--- Text shown ---

17 participants did not record any DtP audio. For these participants, we manually extracted their voice segments from a single conversation. We will refer to the audio from the DtP task (or the single conversation for those participants without DtP audio) as the Speaker ID audio.

Speaker diarization and feature extraction

Our speaker diarization pipeline consisted of 6 steps (Fig. 1C–I):

  1. 1.

    We used the open-source speaker diarization package pyannote17 version 218 to automatically segment each conversation into hypothesised utterances from individual speakers (Fig. 1C). The default parameter settings were used. Given that the audio recordings were obtained in a real-world environment with potentially multiple background talkers, we did not constrain the diarization algorithm to a fixed number of speakers; instead, we allowed the algorithm to automatically estimate that number.

  2. 2.

    We manually extracted segments of the participant’s speech from the DtP audio recordings (Fig. 1D), or from a single conversation when no DtP audio was available (which was the case for 17 participants).

  3. 3.

    We calculated a speaker embedding for the Speaker ID audio (Fig. 1F) using the pretrained model on the hugging face platform21. This embedding is a fixed length 192 dimensional vector that represents any variable length speech utterance. We will refer to this embedding as the Speaker ID embedding. The model is based on the canonical x-vector time delay neural network (TDNN)-based architecture14, but with filter banks replaced with trainable SincNet features22.

  4. 4.

    By having an unconstrained number of speakers automatically detected, it’s possible that the participant’s speech could be mislabeled as 2 (or more) different speakers. To remedy this, we concatenated the audio for each hypothesised speaker together, and calculated their speaker embedding, to obtain a single embedding for each hypothesised speaker (Fig. 1E).

  5. 5.

--- Listed records ---
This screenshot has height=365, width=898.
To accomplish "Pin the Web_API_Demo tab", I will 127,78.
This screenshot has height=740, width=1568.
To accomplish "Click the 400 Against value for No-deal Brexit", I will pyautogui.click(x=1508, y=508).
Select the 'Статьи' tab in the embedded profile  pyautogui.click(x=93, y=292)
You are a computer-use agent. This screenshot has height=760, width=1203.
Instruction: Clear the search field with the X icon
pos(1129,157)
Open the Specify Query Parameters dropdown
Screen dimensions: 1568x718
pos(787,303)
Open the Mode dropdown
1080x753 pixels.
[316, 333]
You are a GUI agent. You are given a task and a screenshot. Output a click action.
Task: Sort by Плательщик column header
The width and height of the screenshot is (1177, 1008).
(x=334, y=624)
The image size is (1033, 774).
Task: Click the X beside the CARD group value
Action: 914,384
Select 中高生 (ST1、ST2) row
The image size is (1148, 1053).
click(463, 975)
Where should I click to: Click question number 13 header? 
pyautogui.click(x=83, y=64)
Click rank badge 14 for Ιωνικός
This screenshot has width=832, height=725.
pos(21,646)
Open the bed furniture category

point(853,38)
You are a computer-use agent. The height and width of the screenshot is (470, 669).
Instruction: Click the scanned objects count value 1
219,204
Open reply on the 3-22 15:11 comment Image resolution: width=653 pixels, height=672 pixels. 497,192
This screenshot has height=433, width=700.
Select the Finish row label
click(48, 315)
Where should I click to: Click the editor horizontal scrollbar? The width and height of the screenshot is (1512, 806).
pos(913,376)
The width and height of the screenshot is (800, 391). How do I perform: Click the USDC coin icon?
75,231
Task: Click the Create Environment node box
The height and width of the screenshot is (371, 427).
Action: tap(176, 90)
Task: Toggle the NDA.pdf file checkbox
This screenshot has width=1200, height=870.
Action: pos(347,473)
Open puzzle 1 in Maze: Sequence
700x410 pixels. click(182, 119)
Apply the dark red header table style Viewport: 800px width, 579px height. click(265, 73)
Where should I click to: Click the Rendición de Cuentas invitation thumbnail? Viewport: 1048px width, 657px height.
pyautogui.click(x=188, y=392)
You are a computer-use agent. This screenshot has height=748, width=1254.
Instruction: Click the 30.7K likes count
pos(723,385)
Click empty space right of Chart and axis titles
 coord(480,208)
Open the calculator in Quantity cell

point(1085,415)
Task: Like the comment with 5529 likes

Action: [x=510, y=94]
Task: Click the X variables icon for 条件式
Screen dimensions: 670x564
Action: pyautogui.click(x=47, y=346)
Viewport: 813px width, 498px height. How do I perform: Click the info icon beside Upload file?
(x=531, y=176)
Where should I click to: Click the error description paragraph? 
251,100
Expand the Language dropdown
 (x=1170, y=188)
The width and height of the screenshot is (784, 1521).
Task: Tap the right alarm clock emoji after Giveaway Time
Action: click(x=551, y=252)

--- What to do ---
a) Answer from the speaker diarization text:
(i) How many participants recorded no DtP audio?
(ii) How many dimensions does the Speaker ID embedding have?
(iii) What replaced the filter banks in the model used for the speaker embedding?
b) Repeat everything in the speaker diarization text from "Our speaker diarization" down to "estimate that number.".
The rows aren't needed for any of this.

--- Answers in order ---
a)
(i) 17
(ii) 192
(iii) Trainable SincNet features

b)
Our speaker diarization pipeline consisted of 6 steps (Fig. 1C–I):

  1. 1.

    We used the open-source speaker diarization package pyannote17 version 218 to automatically segment each conversation into hypothesised utterances from individual speakers (Fig. 1C). The default parameter settings were used. Given that the audio recordings were obtained in a real-world environment with potentially multiple background talkers, we did not constrain the diarization algorithm to a fixed number of speakers; instead, we allowed the algorithm to automatically estimate that number.